▶ **TASK GOAL**
Copy each line from the data that has the word "cloud" in it.
*** DATA TO PROCESS ***
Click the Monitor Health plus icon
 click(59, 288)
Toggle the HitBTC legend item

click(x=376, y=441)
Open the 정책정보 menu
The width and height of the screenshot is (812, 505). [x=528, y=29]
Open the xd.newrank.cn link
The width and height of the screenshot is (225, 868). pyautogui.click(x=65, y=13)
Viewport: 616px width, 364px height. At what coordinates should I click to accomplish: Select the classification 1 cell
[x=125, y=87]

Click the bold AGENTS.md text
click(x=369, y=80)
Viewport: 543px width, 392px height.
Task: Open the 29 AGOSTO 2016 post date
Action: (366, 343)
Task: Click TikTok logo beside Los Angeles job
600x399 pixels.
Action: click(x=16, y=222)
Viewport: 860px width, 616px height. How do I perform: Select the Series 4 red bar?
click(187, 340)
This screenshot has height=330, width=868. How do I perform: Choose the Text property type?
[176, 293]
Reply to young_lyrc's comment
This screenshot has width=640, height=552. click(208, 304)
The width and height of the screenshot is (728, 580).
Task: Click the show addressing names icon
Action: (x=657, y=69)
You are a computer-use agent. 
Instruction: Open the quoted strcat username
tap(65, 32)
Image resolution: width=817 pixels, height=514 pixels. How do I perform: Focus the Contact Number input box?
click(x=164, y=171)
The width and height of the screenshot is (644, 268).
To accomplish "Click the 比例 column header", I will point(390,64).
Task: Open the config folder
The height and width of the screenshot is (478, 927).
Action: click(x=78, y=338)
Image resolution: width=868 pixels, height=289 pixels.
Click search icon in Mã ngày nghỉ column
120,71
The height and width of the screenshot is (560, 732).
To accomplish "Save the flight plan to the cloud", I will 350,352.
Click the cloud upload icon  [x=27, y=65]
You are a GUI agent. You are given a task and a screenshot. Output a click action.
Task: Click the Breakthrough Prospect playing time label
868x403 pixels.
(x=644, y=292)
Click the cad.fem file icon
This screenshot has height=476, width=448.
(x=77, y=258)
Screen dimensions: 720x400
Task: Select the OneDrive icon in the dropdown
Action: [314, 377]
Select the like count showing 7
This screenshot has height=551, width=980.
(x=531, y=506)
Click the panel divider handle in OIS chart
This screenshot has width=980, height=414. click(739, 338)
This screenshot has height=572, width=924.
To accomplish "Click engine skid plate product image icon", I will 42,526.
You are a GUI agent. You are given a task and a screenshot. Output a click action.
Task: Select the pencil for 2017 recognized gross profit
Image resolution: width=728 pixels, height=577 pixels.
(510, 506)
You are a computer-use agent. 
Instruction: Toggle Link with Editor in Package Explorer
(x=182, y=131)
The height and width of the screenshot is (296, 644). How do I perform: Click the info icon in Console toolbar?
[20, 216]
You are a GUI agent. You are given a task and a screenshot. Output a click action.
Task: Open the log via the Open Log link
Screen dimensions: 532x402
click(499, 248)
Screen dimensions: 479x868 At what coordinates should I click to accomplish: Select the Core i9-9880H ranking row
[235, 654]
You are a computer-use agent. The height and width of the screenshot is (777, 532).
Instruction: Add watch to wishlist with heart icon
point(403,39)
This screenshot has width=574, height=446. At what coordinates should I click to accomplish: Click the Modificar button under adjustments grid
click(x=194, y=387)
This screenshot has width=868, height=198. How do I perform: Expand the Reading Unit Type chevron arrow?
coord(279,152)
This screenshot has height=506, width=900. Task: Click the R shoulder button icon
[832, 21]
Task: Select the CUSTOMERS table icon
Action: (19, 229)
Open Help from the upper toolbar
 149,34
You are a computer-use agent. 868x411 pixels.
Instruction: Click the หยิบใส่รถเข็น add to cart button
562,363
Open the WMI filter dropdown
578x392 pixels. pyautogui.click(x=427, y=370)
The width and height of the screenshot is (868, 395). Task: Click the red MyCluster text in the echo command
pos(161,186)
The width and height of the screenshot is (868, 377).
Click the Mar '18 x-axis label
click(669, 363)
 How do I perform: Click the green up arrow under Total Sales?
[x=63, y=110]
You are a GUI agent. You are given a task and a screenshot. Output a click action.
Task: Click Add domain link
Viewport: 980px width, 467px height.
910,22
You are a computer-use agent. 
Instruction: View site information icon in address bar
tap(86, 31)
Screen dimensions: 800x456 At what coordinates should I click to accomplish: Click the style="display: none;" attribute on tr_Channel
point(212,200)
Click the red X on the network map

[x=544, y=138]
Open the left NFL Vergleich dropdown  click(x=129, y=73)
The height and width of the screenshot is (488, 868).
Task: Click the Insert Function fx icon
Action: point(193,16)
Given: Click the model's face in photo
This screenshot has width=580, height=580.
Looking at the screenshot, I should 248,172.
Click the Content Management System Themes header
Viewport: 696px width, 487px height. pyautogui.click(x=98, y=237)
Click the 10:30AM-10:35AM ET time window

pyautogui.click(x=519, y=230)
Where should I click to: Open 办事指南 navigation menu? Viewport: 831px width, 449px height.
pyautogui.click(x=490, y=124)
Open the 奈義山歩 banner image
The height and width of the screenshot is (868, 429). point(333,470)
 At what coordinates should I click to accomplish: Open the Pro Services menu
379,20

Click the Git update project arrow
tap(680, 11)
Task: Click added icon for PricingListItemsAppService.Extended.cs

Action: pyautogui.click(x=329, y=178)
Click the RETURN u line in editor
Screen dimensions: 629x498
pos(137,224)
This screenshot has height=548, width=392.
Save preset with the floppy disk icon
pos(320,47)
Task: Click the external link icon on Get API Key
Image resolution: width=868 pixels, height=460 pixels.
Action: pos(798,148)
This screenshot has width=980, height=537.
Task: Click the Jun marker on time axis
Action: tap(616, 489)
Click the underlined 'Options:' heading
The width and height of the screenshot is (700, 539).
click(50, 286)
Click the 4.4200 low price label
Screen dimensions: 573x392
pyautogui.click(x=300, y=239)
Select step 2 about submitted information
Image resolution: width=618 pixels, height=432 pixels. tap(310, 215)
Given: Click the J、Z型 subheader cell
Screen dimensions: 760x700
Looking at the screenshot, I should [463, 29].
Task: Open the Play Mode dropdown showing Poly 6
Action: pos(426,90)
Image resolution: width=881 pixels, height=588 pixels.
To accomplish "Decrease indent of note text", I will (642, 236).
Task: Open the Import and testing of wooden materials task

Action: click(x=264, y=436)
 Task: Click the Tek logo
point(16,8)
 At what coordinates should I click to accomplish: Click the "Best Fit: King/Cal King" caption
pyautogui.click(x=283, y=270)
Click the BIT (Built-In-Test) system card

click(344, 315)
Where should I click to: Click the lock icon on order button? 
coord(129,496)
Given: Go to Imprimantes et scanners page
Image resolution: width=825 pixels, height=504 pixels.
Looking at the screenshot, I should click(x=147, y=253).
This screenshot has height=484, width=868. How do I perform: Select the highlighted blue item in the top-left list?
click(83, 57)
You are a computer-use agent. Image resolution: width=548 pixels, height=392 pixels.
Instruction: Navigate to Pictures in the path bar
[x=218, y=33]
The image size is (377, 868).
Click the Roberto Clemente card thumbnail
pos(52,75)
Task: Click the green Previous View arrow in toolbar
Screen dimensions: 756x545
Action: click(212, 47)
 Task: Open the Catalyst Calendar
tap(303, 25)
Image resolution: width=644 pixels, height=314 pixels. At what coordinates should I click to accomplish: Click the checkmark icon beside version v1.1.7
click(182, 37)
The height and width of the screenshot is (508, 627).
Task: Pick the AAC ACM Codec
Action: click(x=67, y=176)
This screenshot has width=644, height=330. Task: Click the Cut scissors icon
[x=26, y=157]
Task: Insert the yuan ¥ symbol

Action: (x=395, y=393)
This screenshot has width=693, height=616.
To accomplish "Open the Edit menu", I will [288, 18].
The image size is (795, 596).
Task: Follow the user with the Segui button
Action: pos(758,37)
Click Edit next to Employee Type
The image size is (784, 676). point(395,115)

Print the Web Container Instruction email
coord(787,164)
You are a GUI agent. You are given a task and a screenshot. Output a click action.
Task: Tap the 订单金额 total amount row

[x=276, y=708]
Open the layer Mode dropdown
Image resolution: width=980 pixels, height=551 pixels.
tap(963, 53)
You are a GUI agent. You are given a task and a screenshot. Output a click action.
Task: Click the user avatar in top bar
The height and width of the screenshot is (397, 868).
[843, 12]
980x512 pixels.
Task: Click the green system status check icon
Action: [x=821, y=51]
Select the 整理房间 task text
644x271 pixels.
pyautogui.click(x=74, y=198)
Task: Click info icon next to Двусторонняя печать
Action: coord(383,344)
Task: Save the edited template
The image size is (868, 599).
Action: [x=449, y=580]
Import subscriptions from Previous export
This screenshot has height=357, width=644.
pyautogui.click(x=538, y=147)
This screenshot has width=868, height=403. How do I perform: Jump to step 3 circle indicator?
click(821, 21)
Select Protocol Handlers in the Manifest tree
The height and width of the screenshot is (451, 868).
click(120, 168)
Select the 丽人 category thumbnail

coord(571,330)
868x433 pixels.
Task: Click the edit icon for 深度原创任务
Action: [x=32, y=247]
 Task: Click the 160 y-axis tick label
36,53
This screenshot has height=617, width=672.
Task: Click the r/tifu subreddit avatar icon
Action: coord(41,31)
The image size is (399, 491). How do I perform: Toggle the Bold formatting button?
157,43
*** End of DATA TO PROCESS ***
▶ **EXERCISE RESULT**
To accomplish "Save the flight plan to the cloud", I will 350,352.
Click the cloud upload icon  [x=27, y=65]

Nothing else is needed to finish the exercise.